Если же говорить не об общих целях, а о практических задачах «гуманитарной интервенции», то мнения правоведов здесь разнятся. Западный профессор С. Хофман выделяет три основных подхода к определению целей гуманитарного вмешательства [14, с. 41-42]. Первый условно назван «минималистским» и ограничивает интервенцию исключительно гуманитарными задачами. Этот так называемый подход «с позиций Красного Креста» состоит в необходимости обеспечения доставки грузов с продовольствием и медикаментами страдающему населению, что может быть осложнено действиями местных сил. Второй подразумевает создание гуманитарным операциям «безопасного окружения». Меры по защите могут здесь варьироваться от организации «зон безопасности» до прямого воздействия на противную сторону как «принуждения к миру» по терминологии ООН. Третья стратегия является гораздо более амбициозной. По мнению либеральных авторов, необходимо совмещать поиск политического решения проблемы с активным применением силы для разоружения противников, принуждения сторон к согласию на принятый мирный план или устранения ряда военно-политических фигур, препятствующих достижению мира. Данный подход получил наименование «разрешение кризиса».
Профессор Ю.Н. Малеев выделяет две стадии гуманитарной интервенции. Первая стадия - силовая, применение вооруженных сил. Вторая стадия «подразумевает содействие социальному развитию страны, искоренение социальных причин, которые вызывают нарушения прав личности, геноцид и прочее» [2, с. 26].
Оправдывая гуманитарную интервенцию, ряд ученых пытается найти аргументы в обычном международном праве. Так, сторонники вмешательства утверждают, что гуманитарная интервенция, подобно самоопределению, является принципом естественно-правовой идеологии, который сохраняется в международном праве, несмотря на широкое утверждение и закрепление в законодательстве концепций невмешательства и суверенитета. «Просто установленные, определенные принципы человечества превосходят идею суверенитета. Когда происходит нарушение этих принципов, у государства нет иммунитета против вмешательства» [20, с. 56].

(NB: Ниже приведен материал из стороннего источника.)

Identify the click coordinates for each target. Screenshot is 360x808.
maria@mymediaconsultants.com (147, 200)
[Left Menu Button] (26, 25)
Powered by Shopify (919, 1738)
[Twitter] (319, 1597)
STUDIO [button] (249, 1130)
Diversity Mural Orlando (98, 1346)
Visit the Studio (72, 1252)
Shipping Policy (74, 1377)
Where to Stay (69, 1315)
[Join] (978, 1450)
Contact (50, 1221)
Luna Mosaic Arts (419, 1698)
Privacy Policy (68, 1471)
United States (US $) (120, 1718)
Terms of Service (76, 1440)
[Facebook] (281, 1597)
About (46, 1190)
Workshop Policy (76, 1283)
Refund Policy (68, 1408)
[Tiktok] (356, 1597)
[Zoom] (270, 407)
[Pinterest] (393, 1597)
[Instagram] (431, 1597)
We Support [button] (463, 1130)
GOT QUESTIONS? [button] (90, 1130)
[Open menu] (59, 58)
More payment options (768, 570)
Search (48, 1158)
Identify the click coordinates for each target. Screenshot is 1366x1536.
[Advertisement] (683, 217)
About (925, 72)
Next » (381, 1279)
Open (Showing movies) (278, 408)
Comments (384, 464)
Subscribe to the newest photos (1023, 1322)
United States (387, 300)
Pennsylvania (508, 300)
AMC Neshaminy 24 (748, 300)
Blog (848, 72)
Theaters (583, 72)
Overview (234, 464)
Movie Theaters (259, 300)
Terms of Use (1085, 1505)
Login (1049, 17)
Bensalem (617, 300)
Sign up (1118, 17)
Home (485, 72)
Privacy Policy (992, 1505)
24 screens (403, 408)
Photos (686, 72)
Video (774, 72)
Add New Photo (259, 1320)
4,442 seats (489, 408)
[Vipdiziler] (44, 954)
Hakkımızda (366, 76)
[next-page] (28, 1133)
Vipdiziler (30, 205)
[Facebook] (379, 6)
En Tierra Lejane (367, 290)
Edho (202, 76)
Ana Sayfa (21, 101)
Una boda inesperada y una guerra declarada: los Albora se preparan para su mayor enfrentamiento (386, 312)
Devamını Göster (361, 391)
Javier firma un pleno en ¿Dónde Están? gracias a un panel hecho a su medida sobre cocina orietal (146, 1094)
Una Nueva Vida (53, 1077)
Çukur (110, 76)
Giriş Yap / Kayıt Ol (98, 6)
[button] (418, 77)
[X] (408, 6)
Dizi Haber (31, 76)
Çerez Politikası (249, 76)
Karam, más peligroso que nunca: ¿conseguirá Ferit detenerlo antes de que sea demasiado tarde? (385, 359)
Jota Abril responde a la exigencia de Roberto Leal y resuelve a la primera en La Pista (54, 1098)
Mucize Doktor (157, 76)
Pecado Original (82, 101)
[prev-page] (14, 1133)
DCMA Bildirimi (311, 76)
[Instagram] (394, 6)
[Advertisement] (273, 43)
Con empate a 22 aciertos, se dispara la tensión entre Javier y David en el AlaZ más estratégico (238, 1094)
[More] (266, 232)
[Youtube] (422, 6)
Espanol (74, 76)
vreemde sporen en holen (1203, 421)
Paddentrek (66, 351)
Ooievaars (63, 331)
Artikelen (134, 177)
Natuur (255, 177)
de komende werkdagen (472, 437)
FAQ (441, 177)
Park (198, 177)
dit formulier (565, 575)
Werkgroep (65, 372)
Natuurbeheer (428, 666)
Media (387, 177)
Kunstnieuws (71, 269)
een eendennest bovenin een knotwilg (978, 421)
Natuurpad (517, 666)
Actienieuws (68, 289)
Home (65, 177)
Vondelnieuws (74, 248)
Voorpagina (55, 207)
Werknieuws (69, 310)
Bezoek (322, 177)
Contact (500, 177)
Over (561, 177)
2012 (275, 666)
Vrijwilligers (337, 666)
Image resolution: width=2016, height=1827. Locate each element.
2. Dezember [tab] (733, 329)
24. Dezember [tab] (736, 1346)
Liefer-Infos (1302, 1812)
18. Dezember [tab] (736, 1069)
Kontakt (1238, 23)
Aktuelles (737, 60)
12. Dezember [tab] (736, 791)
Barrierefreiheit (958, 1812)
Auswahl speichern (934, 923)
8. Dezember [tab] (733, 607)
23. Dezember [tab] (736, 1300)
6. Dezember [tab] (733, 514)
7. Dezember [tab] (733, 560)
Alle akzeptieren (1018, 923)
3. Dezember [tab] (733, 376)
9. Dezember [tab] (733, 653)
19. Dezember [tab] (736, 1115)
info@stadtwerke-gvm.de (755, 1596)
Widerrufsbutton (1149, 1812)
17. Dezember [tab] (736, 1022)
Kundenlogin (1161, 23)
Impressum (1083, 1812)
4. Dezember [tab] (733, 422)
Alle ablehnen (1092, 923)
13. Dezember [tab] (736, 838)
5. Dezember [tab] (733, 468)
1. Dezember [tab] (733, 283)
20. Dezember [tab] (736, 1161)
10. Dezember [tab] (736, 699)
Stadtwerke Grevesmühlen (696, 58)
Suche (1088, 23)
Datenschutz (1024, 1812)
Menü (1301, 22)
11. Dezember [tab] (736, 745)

Но эта ссылка на естественное право не может не встретить возражения, так как с таким же успехом можно было бы утверждать о правомерности существования колониальных и зависимых территорий, потому что еще совсем недавно наличие таковых допускалось не только правовыми обычаями, но и даже Уставом ООН.
Другие юристы строят правовое обоснование законности гуманитарной интервенции на чрезмерно широкой интерпретации положений Устава ООН. В частности, М. Райзман и М. Макдугал считают, что Устав ООН не только подтвердил, но и усилил обоснование гуманитарной интервенции [18, с. 167]. Они выступают за широкое толкование источников международного права и считают целесообразным учитывать не только букву, но и дух международно-правовых документов. При этом делается ссылка на Преамбулу, статью 1 (3) и на ст. 55 и 56 Устава ООН, согласно которым государства-члены взяли на себя обязательство «предпринимать совместные и самостоятельные действия» для утверждения «всеобщего уважения прав человека и основных свобод для всех» [там же].
Приверженцев гуманитарного вмешательства не смущает противоречие их концепции основополагающим принципам международного права, таким как: неприменение силы, уважение государственного суверенитета, невмешательство во внутренние дела и мирное урегулирование споров. По мнению теоретиков гуманитарной интервенции, значение этих международно-правовых принципов нивелируется концепцией универсальности прав человека.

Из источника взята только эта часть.